[Saved data entries]
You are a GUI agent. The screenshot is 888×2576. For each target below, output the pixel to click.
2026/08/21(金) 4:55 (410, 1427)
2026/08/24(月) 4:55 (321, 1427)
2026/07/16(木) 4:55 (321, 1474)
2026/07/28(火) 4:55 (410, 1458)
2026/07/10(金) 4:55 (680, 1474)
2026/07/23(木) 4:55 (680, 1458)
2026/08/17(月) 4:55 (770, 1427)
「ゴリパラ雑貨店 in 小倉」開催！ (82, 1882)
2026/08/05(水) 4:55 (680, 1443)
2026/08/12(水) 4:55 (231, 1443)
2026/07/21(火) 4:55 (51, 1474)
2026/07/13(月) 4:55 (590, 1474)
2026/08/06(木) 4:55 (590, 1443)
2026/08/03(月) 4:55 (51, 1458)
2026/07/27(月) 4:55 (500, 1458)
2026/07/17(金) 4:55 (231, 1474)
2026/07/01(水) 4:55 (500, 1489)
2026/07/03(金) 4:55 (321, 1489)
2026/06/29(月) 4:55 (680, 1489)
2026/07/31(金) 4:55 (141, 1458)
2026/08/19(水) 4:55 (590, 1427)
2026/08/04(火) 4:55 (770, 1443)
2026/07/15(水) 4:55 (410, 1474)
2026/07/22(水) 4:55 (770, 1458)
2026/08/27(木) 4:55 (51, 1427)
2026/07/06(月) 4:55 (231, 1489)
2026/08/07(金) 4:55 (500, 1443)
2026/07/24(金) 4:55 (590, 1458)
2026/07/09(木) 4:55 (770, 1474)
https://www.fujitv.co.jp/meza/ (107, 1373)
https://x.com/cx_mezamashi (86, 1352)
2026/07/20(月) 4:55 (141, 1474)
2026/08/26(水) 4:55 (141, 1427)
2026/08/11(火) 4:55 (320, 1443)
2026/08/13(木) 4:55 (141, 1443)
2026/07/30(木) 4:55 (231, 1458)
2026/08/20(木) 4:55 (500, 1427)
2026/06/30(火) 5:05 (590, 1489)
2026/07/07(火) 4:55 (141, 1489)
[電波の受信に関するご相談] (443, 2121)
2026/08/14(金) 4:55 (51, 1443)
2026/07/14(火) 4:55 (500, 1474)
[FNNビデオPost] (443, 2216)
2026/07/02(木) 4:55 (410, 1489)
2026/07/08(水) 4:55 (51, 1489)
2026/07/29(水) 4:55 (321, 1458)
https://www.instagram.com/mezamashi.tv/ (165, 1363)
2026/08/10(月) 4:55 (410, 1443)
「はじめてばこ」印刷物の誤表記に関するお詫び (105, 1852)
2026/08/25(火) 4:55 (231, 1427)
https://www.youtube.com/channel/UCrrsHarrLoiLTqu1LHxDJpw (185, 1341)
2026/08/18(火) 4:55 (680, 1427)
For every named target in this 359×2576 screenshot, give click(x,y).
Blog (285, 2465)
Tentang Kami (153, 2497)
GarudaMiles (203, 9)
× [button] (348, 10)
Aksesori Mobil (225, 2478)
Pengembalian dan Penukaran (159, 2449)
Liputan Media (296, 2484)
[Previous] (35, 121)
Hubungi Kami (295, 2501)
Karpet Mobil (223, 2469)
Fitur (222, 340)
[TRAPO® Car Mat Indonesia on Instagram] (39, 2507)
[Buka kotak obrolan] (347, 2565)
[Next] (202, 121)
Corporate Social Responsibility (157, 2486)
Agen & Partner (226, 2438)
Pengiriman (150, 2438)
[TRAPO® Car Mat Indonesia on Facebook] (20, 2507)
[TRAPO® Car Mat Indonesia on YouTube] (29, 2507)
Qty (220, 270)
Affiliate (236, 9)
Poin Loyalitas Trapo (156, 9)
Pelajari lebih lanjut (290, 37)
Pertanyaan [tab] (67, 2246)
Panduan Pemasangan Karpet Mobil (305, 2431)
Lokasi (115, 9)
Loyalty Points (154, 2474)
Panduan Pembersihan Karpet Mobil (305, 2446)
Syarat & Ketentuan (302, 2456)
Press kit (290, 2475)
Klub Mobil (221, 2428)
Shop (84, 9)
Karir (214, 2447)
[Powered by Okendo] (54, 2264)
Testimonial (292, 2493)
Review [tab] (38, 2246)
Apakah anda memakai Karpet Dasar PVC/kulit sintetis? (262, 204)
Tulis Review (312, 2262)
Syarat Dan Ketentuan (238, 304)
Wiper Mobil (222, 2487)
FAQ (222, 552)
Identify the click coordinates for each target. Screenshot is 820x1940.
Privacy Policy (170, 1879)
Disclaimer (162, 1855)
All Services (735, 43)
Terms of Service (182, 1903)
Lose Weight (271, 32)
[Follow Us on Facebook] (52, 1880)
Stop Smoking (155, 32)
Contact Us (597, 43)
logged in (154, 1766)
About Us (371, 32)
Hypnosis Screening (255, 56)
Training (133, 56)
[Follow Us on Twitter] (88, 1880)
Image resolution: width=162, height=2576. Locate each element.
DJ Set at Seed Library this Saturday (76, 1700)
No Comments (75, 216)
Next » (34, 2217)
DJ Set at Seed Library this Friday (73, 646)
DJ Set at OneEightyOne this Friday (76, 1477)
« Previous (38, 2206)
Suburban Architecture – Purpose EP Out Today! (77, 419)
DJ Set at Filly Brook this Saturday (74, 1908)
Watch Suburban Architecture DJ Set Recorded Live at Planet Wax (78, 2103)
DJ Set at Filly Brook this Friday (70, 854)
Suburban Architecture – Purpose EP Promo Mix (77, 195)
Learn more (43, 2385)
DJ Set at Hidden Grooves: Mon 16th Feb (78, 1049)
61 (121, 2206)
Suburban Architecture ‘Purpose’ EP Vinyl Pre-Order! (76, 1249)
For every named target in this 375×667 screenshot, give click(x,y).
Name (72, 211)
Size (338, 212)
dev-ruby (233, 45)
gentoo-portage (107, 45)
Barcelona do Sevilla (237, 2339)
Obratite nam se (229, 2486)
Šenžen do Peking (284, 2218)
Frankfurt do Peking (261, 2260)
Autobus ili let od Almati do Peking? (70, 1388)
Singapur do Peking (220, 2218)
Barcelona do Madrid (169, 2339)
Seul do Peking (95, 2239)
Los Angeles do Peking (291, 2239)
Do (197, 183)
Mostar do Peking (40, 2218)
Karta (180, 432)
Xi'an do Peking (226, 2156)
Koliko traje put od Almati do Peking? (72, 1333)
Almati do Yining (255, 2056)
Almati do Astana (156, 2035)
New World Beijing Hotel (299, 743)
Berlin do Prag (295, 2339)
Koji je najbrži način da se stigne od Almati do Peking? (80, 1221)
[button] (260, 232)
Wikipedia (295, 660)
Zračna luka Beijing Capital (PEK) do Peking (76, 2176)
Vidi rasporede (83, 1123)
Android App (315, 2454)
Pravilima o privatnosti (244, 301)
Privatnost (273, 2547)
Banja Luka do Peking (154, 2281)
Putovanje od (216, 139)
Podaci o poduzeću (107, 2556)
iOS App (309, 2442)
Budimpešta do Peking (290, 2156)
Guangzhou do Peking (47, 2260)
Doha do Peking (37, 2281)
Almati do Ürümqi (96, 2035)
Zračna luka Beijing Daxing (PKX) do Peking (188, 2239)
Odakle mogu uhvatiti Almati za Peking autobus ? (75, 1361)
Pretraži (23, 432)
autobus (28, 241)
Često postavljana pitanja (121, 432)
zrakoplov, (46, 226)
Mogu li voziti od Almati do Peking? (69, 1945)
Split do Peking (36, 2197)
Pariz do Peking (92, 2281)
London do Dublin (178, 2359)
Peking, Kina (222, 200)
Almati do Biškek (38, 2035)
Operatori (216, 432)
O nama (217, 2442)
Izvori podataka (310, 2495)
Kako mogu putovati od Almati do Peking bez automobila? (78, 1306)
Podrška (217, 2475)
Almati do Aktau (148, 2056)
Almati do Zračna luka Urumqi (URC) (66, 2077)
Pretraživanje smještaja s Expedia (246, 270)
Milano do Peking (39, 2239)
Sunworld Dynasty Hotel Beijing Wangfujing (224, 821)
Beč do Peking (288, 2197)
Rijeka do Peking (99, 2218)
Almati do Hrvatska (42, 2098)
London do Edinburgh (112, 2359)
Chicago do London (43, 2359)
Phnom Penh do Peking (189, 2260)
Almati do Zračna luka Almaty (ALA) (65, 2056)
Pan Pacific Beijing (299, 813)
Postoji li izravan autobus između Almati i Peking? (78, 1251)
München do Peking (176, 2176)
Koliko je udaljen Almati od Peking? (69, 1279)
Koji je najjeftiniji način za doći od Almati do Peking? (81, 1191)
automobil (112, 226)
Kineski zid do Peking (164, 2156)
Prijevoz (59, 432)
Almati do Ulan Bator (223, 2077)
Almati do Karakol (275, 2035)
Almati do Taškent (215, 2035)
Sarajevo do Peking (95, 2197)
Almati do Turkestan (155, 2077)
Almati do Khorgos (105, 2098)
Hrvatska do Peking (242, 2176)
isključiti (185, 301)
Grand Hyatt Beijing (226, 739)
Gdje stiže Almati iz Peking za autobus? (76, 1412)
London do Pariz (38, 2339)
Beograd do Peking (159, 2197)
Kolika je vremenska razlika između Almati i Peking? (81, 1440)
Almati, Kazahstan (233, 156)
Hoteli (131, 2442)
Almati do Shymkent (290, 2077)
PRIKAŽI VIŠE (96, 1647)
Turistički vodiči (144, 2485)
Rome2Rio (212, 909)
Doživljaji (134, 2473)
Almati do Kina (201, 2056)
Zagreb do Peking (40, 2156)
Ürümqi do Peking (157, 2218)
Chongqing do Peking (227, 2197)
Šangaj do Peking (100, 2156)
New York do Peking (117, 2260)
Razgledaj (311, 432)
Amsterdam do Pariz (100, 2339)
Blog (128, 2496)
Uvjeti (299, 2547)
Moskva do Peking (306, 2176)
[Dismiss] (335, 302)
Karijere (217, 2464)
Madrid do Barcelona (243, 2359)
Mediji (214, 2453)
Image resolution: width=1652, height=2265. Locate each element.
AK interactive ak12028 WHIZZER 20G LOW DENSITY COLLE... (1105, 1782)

INSTRUCTIONS TO FOLLOW
The required output is the stretch of entries above from the line containing "2026/08/04(火) 4:55 (770, 1443)" through the line containing "2026/07/02(木) 4:55 (410, 1489)", reproduced exactly.

WRITTEN RESPONSE
2026/08/04(火) 4:55 (770, 1443)
2026/07/15(水) 4:55 (410, 1474)
2026/07/22(水) 4:55 (770, 1458)
2026/08/27(木) 4:55 (51, 1427)
2026/07/06(月) 4:55 (231, 1489)
2026/08/07(金) 4:55 (500, 1443)
2026/07/24(金) 4:55 (590, 1458)
2026/07/09(木) 4:55 (770, 1474)
https://www.fujitv.co.jp/meza/ (107, 1373)
https://x.com/cx_mezamashi (86, 1352)
2026/07/20(月) 4:55 (141, 1474)
2026/08/26(水) 4:55 (141, 1427)
2026/08/11(火) 4:55 (320, 1443)
2026/08/13(木) 4:55 (141, 1443)
2026/07/30(木) 4:55 (231, 1458)
2026/08/20(木) 4:55 (500, 1427)
2026/06/30(火) 5:05 (590, 1489)
2026/07/07(火) 4:55 (141, 1489)
[電波の受信に関するご相談] (443, 2121)
2026/08/14(金) 4:55 (51, 1443)
2026/07/14(火) 4:55 (500, 1474)
[FNNビデオPost] (443, 2216)
2026/07/02(木) 4:55 (410, 1489)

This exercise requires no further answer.